Comment by neilv

5 hours ago

If only more billionaires would start sounding as aware as this 95 year-old one:

> But Lady Luck is fickle and – no other term fits – wildly unfair. In many cases, our leaders and the rich have received far more than their share of luck – which, too often, the recipients prefer not to acknowledge. Dynastic inheritors have achieved lifetime financial independence the moment they emerged from the womb, while others have arrived, facing a hell-hole during their early life or, worse, disabling physical or mental infirmities that rob them of what I have taken for granted. In many heavily-populated parts of the world, I would likely have had a miserable life and my sisters would have had one even worse.

> I was born in 1930 healthy, reasonably intelligent, white, male and in America. Wow! Thank you, Lady Luck. My sisters had equal intelligence and better personalities than I but faced a much different outlook.

> [...] A Few Final Thoughts [remaining 7 paragraphs possibly directed at current events]

I have found that it's incredibly hard to get successful entrepreneurs to acknowledge that a lot of their success is down to luck. I think it's got something to do with the Protestant Work Ethic - that if they were smart and worked hard then they "deserve" their wealth , but if they just got lucky they don't "deserve" it. So acknowledging that luck played an important part in their success gives them bad feelings, and they don't want to feel bad.

Conversely there's a lot of unsuccessful entrepreneurs who blame bad luck entirely for their failures. There's a lot of "I didn't deserve that. I worked hard, I made smart decisions. I should have succeeded".

  • It's hard because while for a 1 in 10,000,000 achievement, even if they're lucky to get 1 in 1,000 just by being born at the right place/time, they still need to fought hard for the rest of 1 in 10,000.

    I've seen people attributing Taylor Swift' success entirely to luck. But eventhough of course she has inherent advantage, she still has to defeat tons of people who also has the same or even more inherent advantage as her. The numbers are arbitrary and a spectrum, and I've seen too many people treating it as black and white.

  • Yeah I've noticed it even in games. It's an industry known for being high risk and very fickle in success, but you'll still see so many devs profess that "you just have to make a good game the audience wants!" If only it was that straightforward.

    Luck is the crossroad of opportunity and preparation. The "opportunity" here is basically "luck" with a tiny bit of sway. Sometimes opportunity is missed or never comes from no fault of your own. If more people saw it this way they may not cast it off purely as happenstance.
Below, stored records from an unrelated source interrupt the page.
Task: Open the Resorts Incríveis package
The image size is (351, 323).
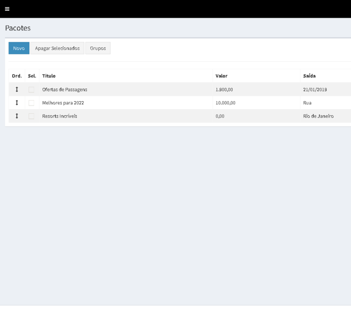Action: click(x=59, y=116)
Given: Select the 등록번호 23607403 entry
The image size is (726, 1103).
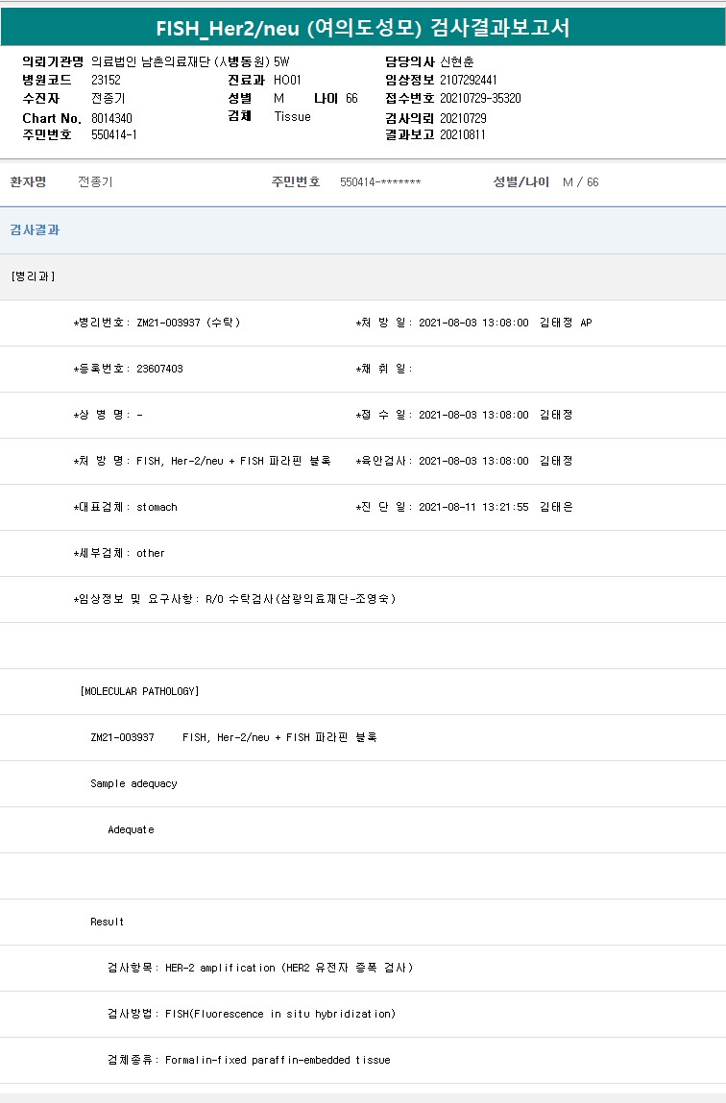Looking at the screenshot, I should point(129,369).
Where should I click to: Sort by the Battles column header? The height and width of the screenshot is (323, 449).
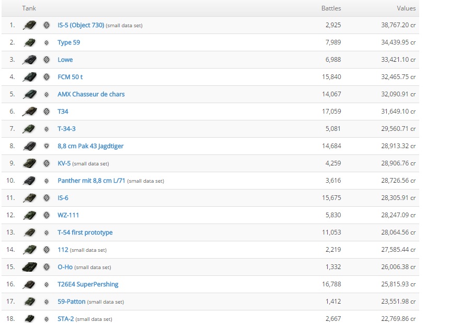(x=331, y=8)
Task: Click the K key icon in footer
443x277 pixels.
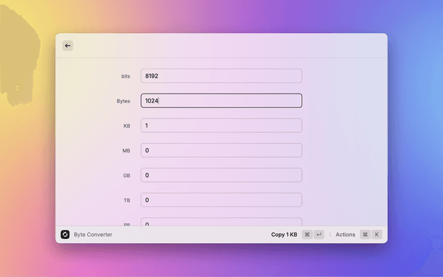Action: (377, 235)
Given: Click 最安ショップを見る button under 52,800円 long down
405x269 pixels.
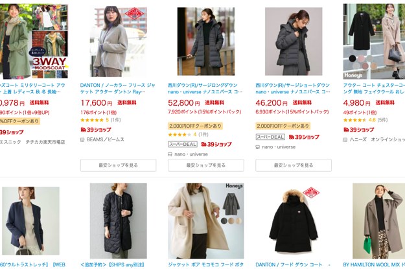Looking at the screenshot, I should (x=206, y=165).
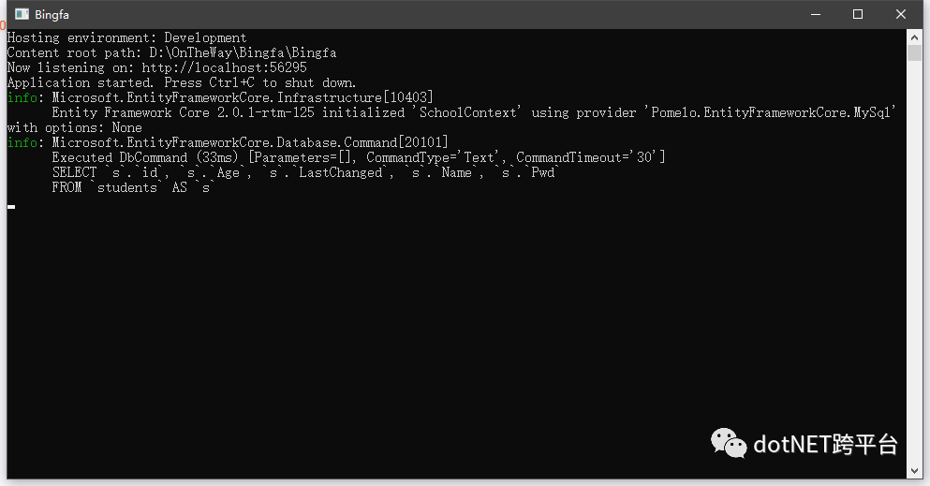Click the WeChat logo watermark
Viewport: 930px width, 486px height.
tap(729, 443)
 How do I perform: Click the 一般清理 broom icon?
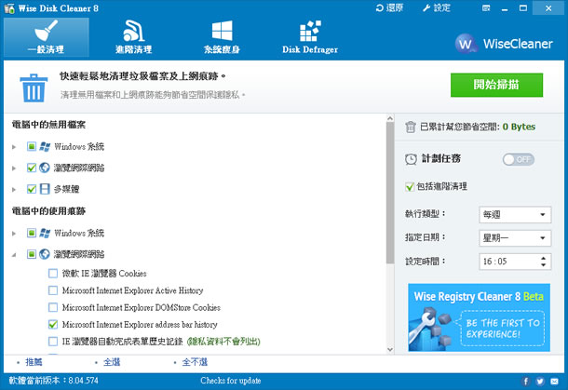45,31
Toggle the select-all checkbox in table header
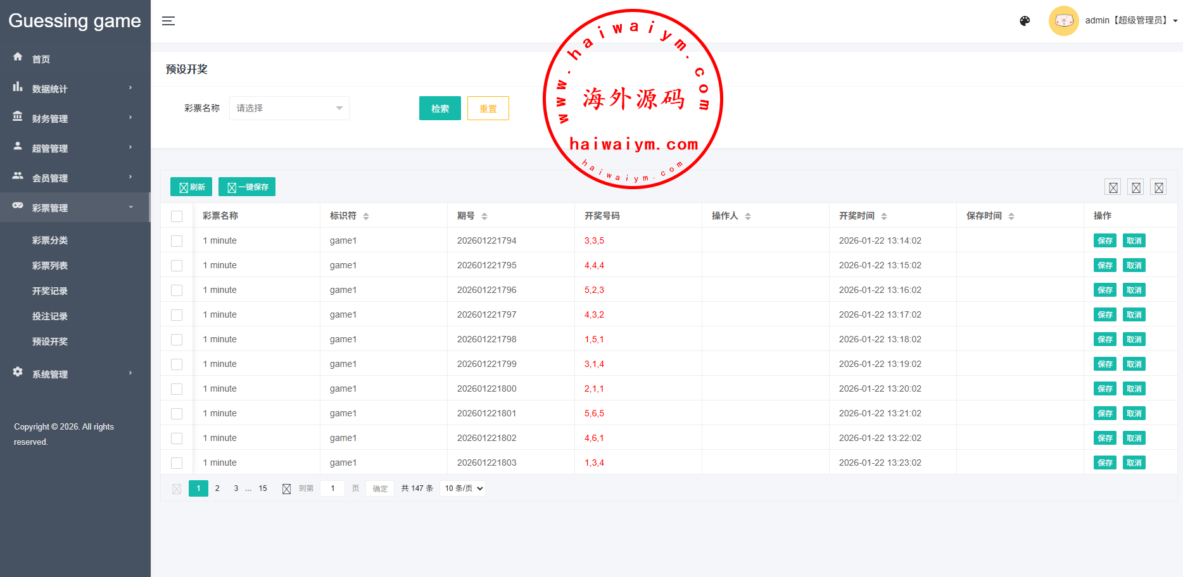The height and width of the screenshot is (577, 1183). coord(177,216)
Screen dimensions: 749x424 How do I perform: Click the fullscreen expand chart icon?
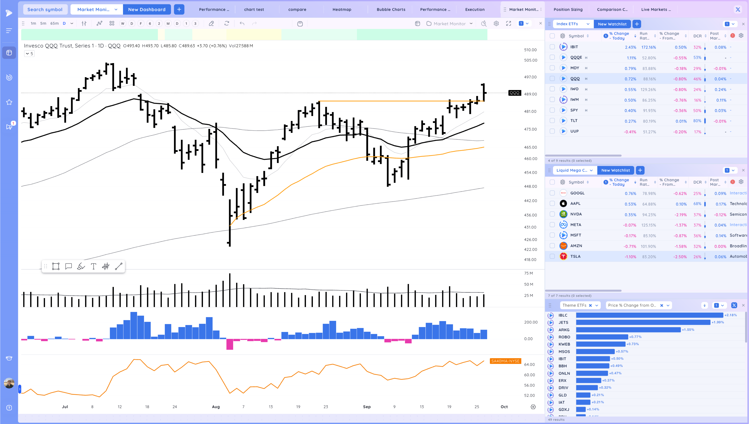(508, 24)
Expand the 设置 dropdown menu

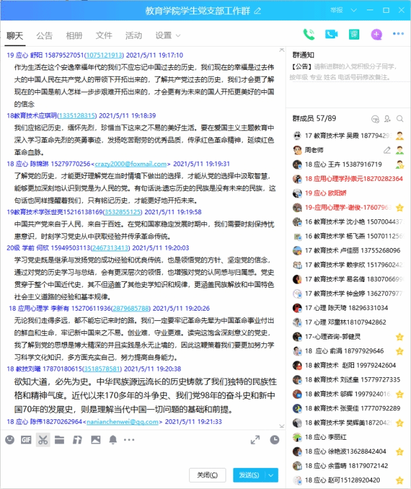click(x=167, y=35)
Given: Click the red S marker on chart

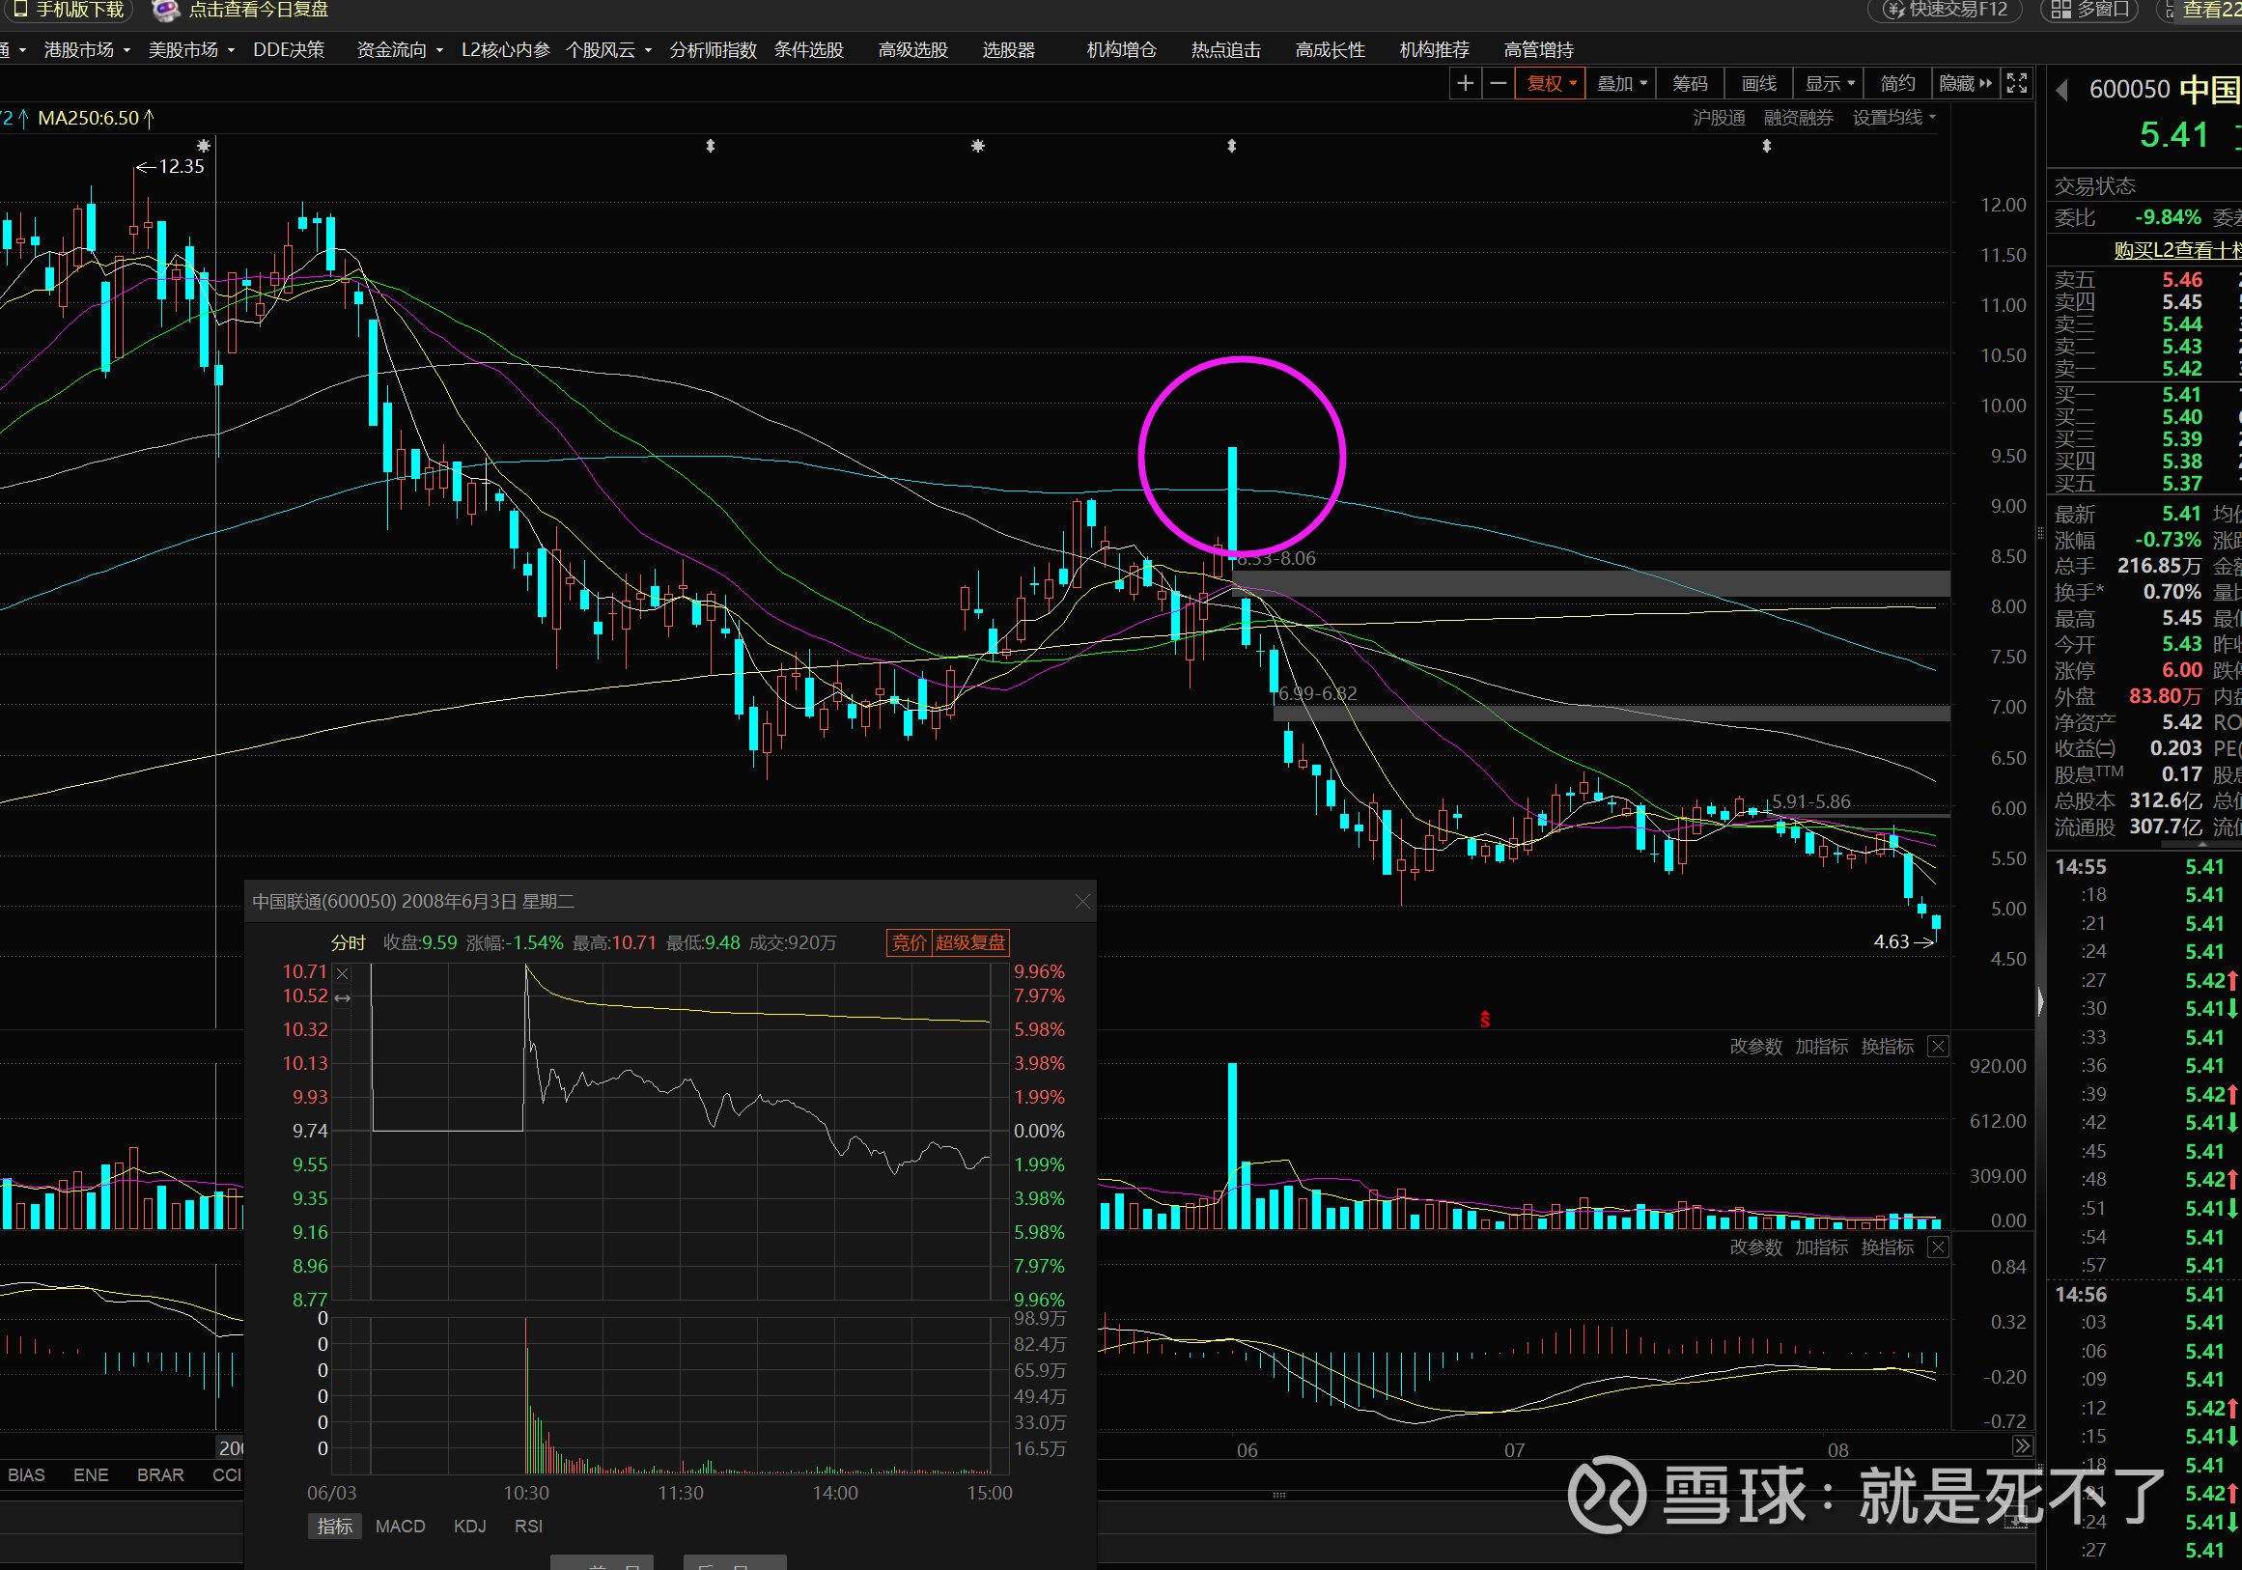Looking at the screenshot, I should (1484, 1020).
  • At the same time i dont think luck is something prople really want to hear about. It makes a terrible story.

    You can't emulate luck, you can't control luck, you can't explain luck.

    I suspect luck has less to do with Buffet's fortune than most billionaires since he's in investments, so he gets compared to other hedge funds with similar starting resources. He seems to have made it work over the long term and not just had one lucky break.

  • If modern society is inherently unfair and unequal. Then the best thing the powers to be/people at the top of the hierarchy can do is have culture dictate there is meritocracy to justify the status quo and current hierarchies.

  • “All progressions from a higher to a lower order are marked by ruins and mystery and a residue of nameless rage“

> Dynastic inheritors have achieved lifetime financial independence the moment they emerged from the womb, while others have arrived, facing a hell-hole during their early life or, worse, disabling physical or mental infirmities that rob them of what I have taken for granted. In many heavily-populated parts of the world, I would likely have had a miserable life and my sisters would have had one even worse.

Yes, this sounds unfair to our individualist ear. However, I am also cognizant that there could be another lens that is more top down, not acknowledging our sense of individuality, but rather a layer at the species level with crests and troughs distributed and fluctuating across the individuals that come into existence and whose offspring HAS to be affected by the uneven environment in which they find themselves.

An organic feature of the natural world?

  • What other creatures show this kind of hoarding pattern in nature?

    Storing more of a thing than can (reasonably) be used in hundreds, or thousands of lifetimes?

    I don't know of any (others) that do so, and then pass the hoard down through the generations.